Companies should view biodiversity compliance as an important component of a comprehensive environmental, social and governance (ESG) program. With the adoption of CSRD and ESRS, biodiversity, sustainability and ESG disclosure requirements will be more extensive and will impact a greater number of organizations than ever before. Subject firms will need to disclose information in a standardized format, with the same level of diligence as financial information disclosures. This information must be published in the management report and must be audited (starting with limited assurance, but likely graduating to reasonable assurance).

Certain industry sectors should pay particular attention to biodiversity requirements based on the nature of their operations. These sectors include agriculture and farming; forestry; construction and engineering; oil, gas and mining; energy production and utilities; water and waste services; food and beverages; paper and wood products; building materials; chemical products; pharmaceuticals and biotechnology; textiles and footwear; tobacco; and transportation. Any business that is highly susceptible to or has an outsized impact on biodiversity due to its operations should elevate biodiversity matters in its ESG reporting.

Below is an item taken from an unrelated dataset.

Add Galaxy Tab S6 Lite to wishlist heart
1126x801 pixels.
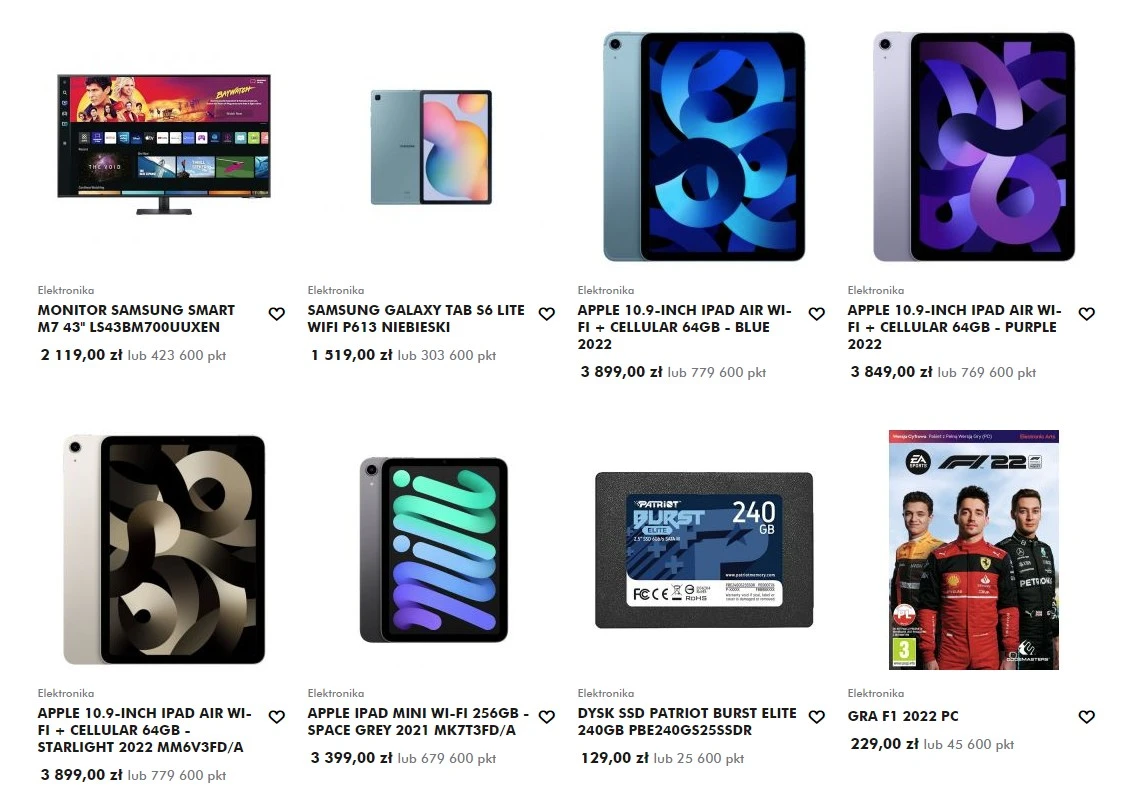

The reality of the planned transition periods is that companies are faced with having to act quickly. At this point, biodiversity compliance and reporting must become part of an organization’s governance, decision-making and business model by establishing a high level of transparency into its activities and how those activities affect its ESG goals. To properly prepare, organizations will need to first conduct an assessment of relevant biodiversity issues. This may entail:

  • Identifying biodiversity issues that are material to the company and its suppliers
  • Assessing biodiversity regulations across all jurisdictions in which the firm operates (with a particular focus on the clear requirements of the EU)
  • Identifying specific risks and opportunities relating to biodiversity and ecosystems
  • Conducting scenario testing covering potential ecosystem damages on business operations and impacts on biodiversity from business operations (i.e., “double materiality”)
  • Surveying internal and external stakeholders to identify areas of risk relating to biological resources and linked ecosystems

Armed with the perspective gained from this assessment:

  • Design a biodiversity strategy as a solid basis for complying with the upcoming reporting requirements
  • Assess the organization’s current state of readiness and perform a gap analysis of the firm’s ability to execute the strategy
  • Develop key performance indicators (KPIs) responsive to that strategy and the reporting rules
  • Establish sound execution plans to achieve reporting readiness
  • Develop a strong internal and external communication plan around biodiversity that is integrated with the overall sustainability reporting strategy

Final thoughts

ESG and biodiversity regulatory momentum is increasing, and firms must not adopt a “wait and see” stance but rather act quickly to integrate biodiversity considerations into their overall ESG strategy. Most companies operating in the EU will be impacted by the new reporting rules in a phased manner within the next few years. And for those businesses domiciled outside of Europe, it is only a matter of time before similar requirements are implemented in other jurisdictions.

Further, asset managers are increasingly seeking out those firms with high positive impact on our planet and its ecosystems while shying away from those perceived to have high negative impact. Therefore, investing in ESG compliance broadly — and within the realm of biodiversity specifically — is likely to help a firm not only meet its regulatory mandates but increase market value over time.